„Kommen, Graffiti sprayen - und keiner muss wegrennen“

Graffiti bringen Ideen auf die Straße

Light Spray als Form, Graffiti zu legalisieren und zu demokratisieren
Light Spray als Form, Graffiti zu legalisieren und zu demokratisieren © LTM / Emilie Dias

Die Faszination Graffiti hat den französischen Street-Artist Cart‘1 schon im Alter von 15 Jahren gepackt. Im Team mit Programmierer Matthieu Tercieux wurde daraus Light Spray, digitales Graffiti, zu erleben auf dem Richard-Wagner-Platz beim diesjährigen Lichtfest. Was das Faszinierende dran ist, was Graffiti mit Revolution zu haben und wie die Besucherinnen und Besucher selbst aktiv werden können, erzählen die Franzosen im Gespräch.

Wie sieht euer Projekt für das Lichtfest Leipzig aus?

Wir präsentieren auf dem Richard-Wagner-Platz Light Spray. Das ist digitales Graffiti. Dank einer eigens entwickelten Programmierung können Besucherinnen und Besucher mit Hilfe eines Wii-Controllers selbst großformatige Graffiti sprühen. Das Besondere beim Lichtfest ist, dass sich die Graffiti des Abends mit historischen Fotos sowie Bildmaterial, das im Sommer bei einem Workshop entstand, überlagern werden. Für uns ist dabei besonders, dass wir noch nie zuvor mit einer so großen Projektionsfläche arbeiten konnten.

Warum ist der Aspekt der Teilhabe, des Mitmachens so wichtig für euch?

Wenn man in eine Ausstellung oder in ein Museum geht, ist es meist verboten, näher heranzutreten oder gar etwas zu anzufassen, dabei hat man doch oft Lust, die Kunst zu berühren. Bei unserem Light Spray-Projekt ist es genau umgekehrt: Die Besucherinnen und Besucher dürfen und sollen mitwirken, wir wollen und brauchen sie! Das Werk entsteht gemeinschaftlich und ist somit nicht mehr von seinen Betrachtern getrennt. Light Spray ist interaktiv. Dadurch entsteht ein Dialog mit dem Publikum.

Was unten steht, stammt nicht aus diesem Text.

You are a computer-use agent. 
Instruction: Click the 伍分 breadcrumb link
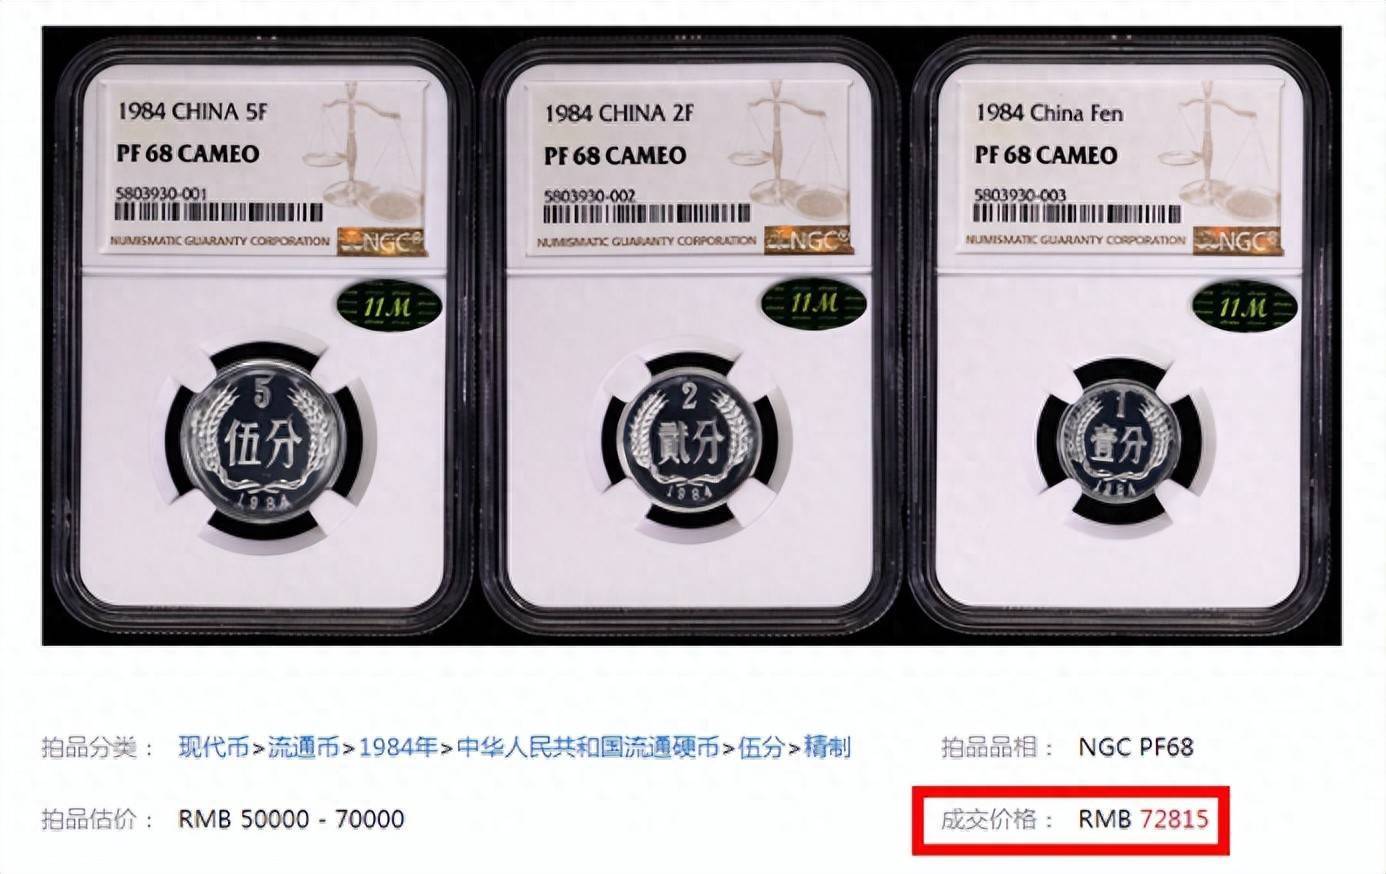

Was hat Graffiti mit Revolution zu tun?

Graffiti sind eine sehr alte, genuine Ausdrucksform, sie sind nicht erst in den 70er oder 80er Jahren entstanden, sondern viel früher: Seit der Mensch Mensch ist, bringt er Zeichen, Bilder und später auch Worte an die Wände. Etwas an eine Wand zu schreiben oder zu zeichnen, bedeutet, seine Ideen in den öffentlichen Raum zu bringen in dem Wissen und der Hoffnung, die anderen werden es sehen. Es ist eine besondere Art, sich auszudrücken, gehört zu werden, ohne laut zu sein. Graffiti – seien sie an der Wand, seien es Parolen auf Bannern, begleiten Revolutionen, sorgen für den Austausch von Gedanken. Graffiti bringen Ideen auf die Straße.

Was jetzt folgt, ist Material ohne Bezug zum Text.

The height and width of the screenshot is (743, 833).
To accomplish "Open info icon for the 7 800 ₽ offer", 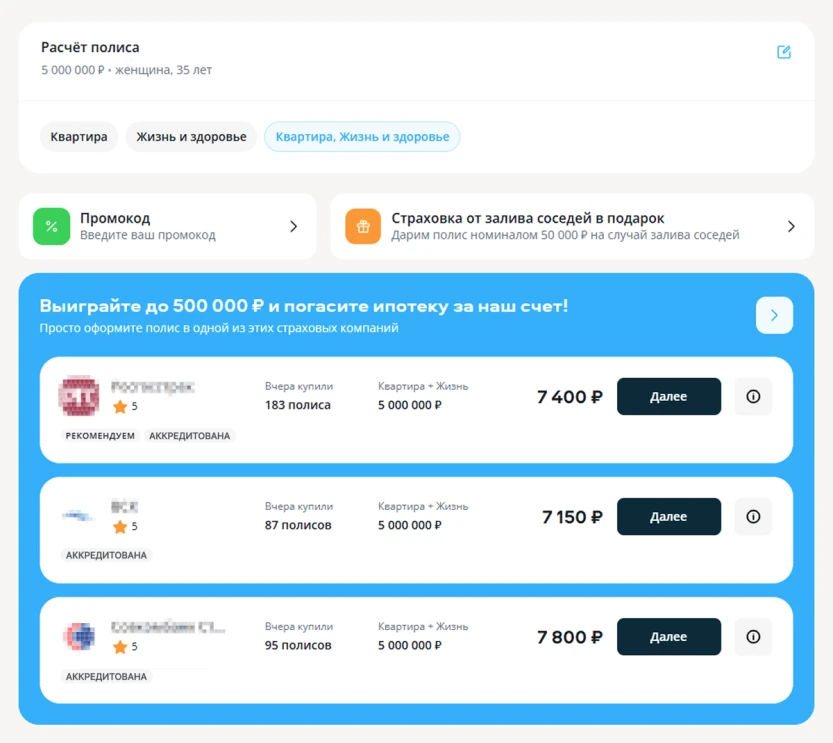I will click(x=753, y=637).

Graffiti wird oft dem Sprayen im Verborgenen, mit Illegalität oder gar Vandalismus in Verbindung gebracht. Wie geht ihr damit um, wie verhält sich Light Spray dazu?

Wenn man so will, haben wir das System quasi umgekehrt – wir sprühen nicht und laufen dann weg, sondern wir kommen, sprühen und lassen andere sprühen - und keiner muss wegrennen. Im Gegenteil - je öffentlicher der Ort, desto besser. Daher freuen wir uns auch so über die riesige Projektionsfläche. Vielleicht ist Light Spray, unsere Art, die illegale Seite zu demokratisieren und zu öffnen, eine Möglichkeit, damit Graffiti nicht zwangsläufig Beschädigung oder Vandalismus bedeutet, man sich aber trotzdem ausdrücken kann.